先是列了客岁的税收、进贡、盐运、赈灾、皇室开支等等总出入款项,每一项都列明数量,明显是从户部年底总筹报表上钞缮下来的,只是最后算出的总额之下又用朱笔标出另一数量,这数量是他亲身统计而得的,而黑笔所算的数量却与之相差六十五万以上。
顾清玄三拜叩首:“微臣谨遵圣意,谢主隆恩。”
“平身吧,顾卿。”
十数年夺嫡之战随陈景行的即位而闭幕,当年的满殿皇子公主现在踪迹安在?只余他陈景行一人罢了。
“贪污?”卢远植俄然哼笑出声,点头道:“不,他贪污?毫不成能!顾清玄啊顾清玄,他只是贪权罢了!”
陈景行瞥了眼卢远植及卢家二子,道:“相国说得对,光是渎职之罪顾卿你就在所不免!”
当朝权势最大的一家人父子三人行于甬道上,卢远泽见卢远植皱眉沉思,便问:“父亲是否在思虑顾清玄贪污之事?”
陈景行在龙案前坐下,看了眼顾清玄,神采一变目光一凛,随即将手中的奏章掷到他面前,“顾卿解释解释吧!”
卢远植转头瞥了他一眼:“你觉得甚么?觉得是为父暗中害他?哼,我弃他,是为了防他,害他,又于我何益?别太拿他当回事了,哼!”
他从书房左边的书架下走过来,垂目核阅动手中的奏章,并不侧眼于任何人。
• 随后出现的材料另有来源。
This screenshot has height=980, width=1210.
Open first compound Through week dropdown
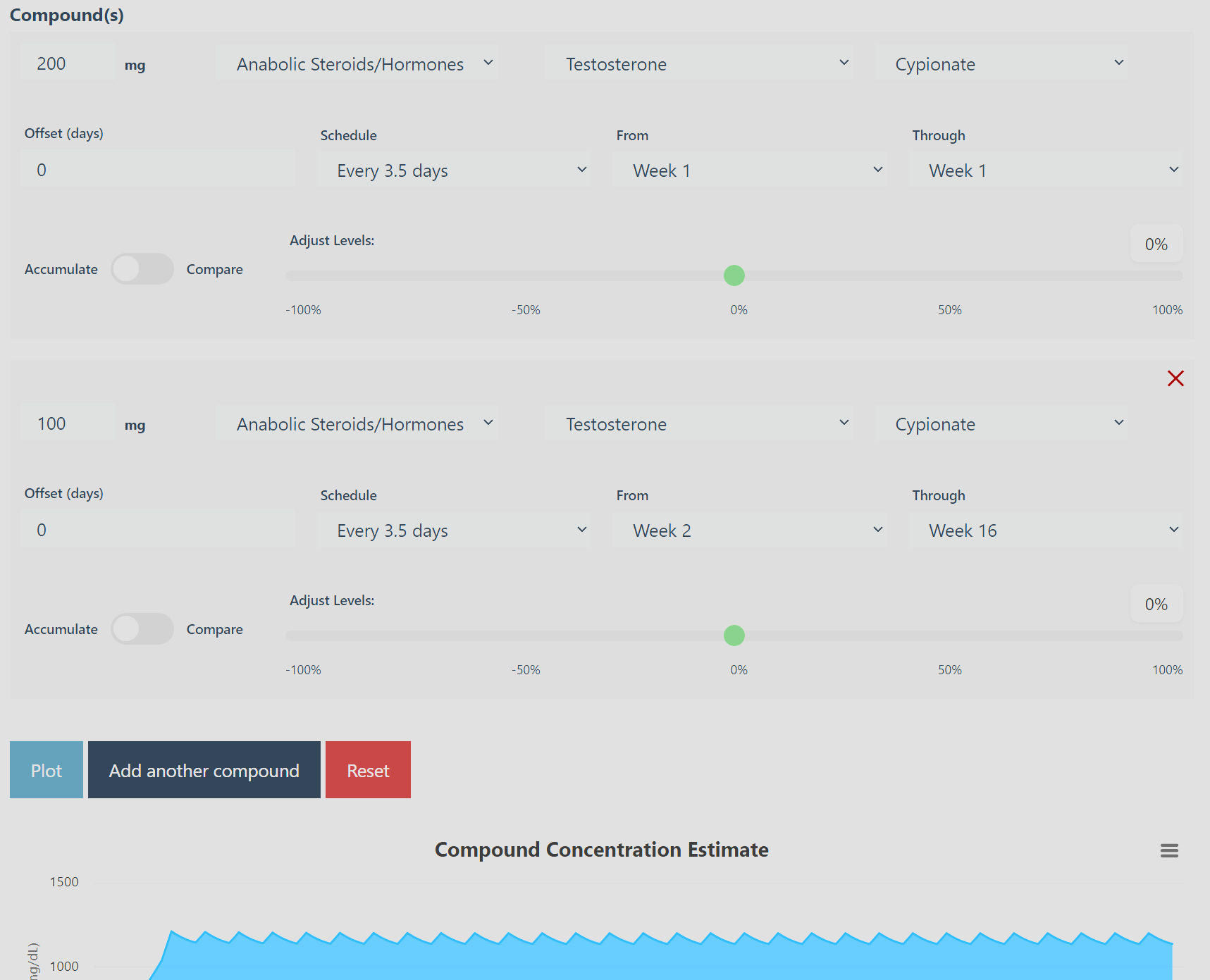[x=1046, y=170]
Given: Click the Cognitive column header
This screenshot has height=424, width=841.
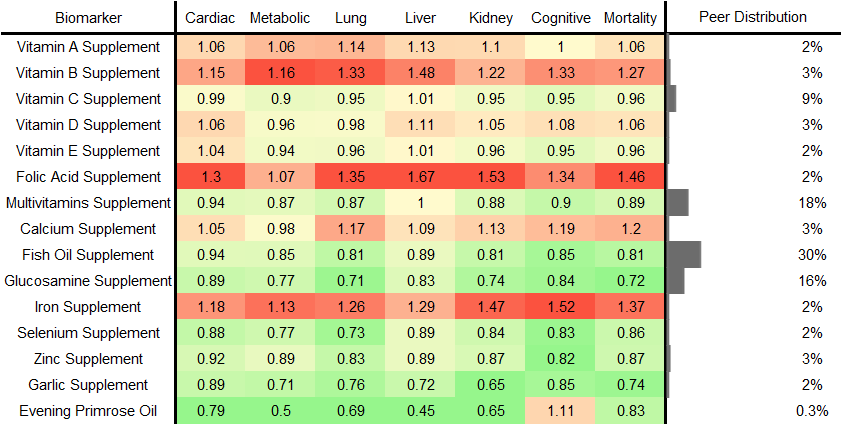Looking at the screenshot, I should (x=560, y=17).
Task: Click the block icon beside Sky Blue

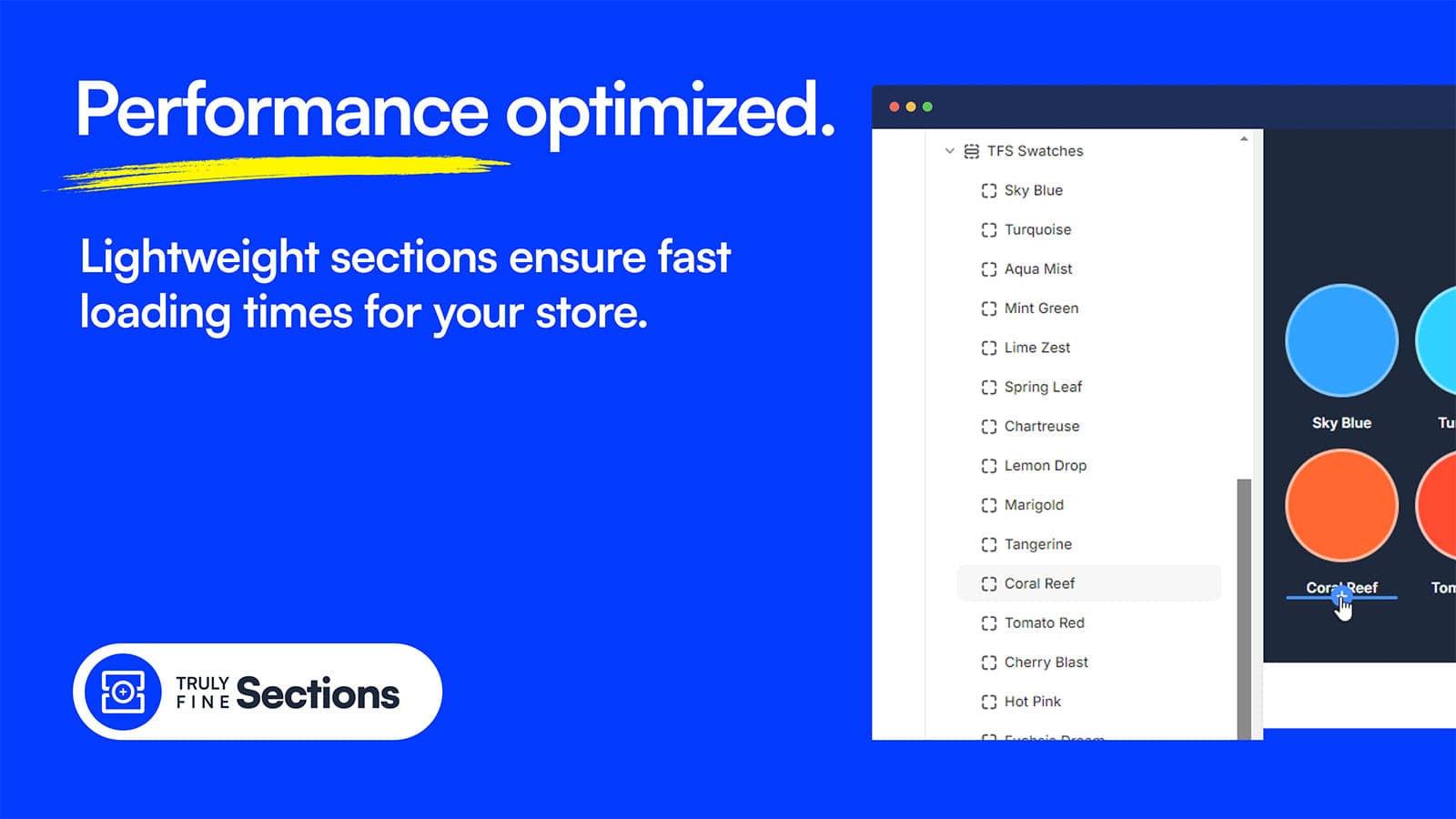Action: tap(989, 190)
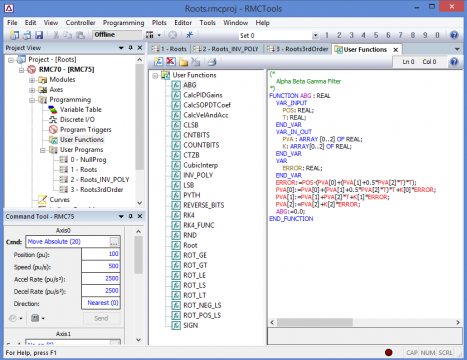Open the folder icon in User Functions toolbar
The image size is (467, 360).
(x=183, y=62)
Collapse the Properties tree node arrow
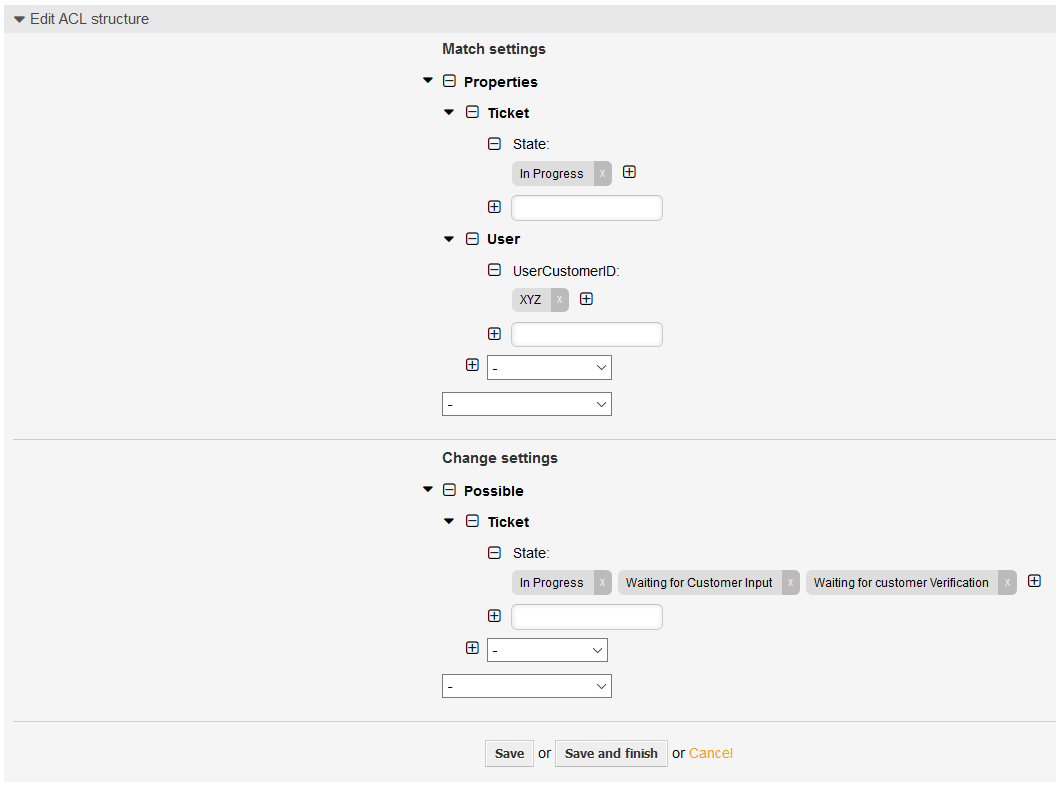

早朝过后,他换下了深沉的玄红色龙袍,取下了玉珠皇冠,着一身银底白龙纹的长衫,系暗色虎魄玉带,服饰繁复而不失华贵,七尺之身风华恰好,不急不躁安闲自如,毕竟是出身皇家,贵气天成,气度不凡。虽也只是二十又七的年青人,在颠末卢家两位公子时却更显气质高耸,卢远泽有长安城第一公子的隽誉,边幅身姿的确无人可及,但论气质风采,此时一身官服的卢远泽,在他面前,泯然世人矣。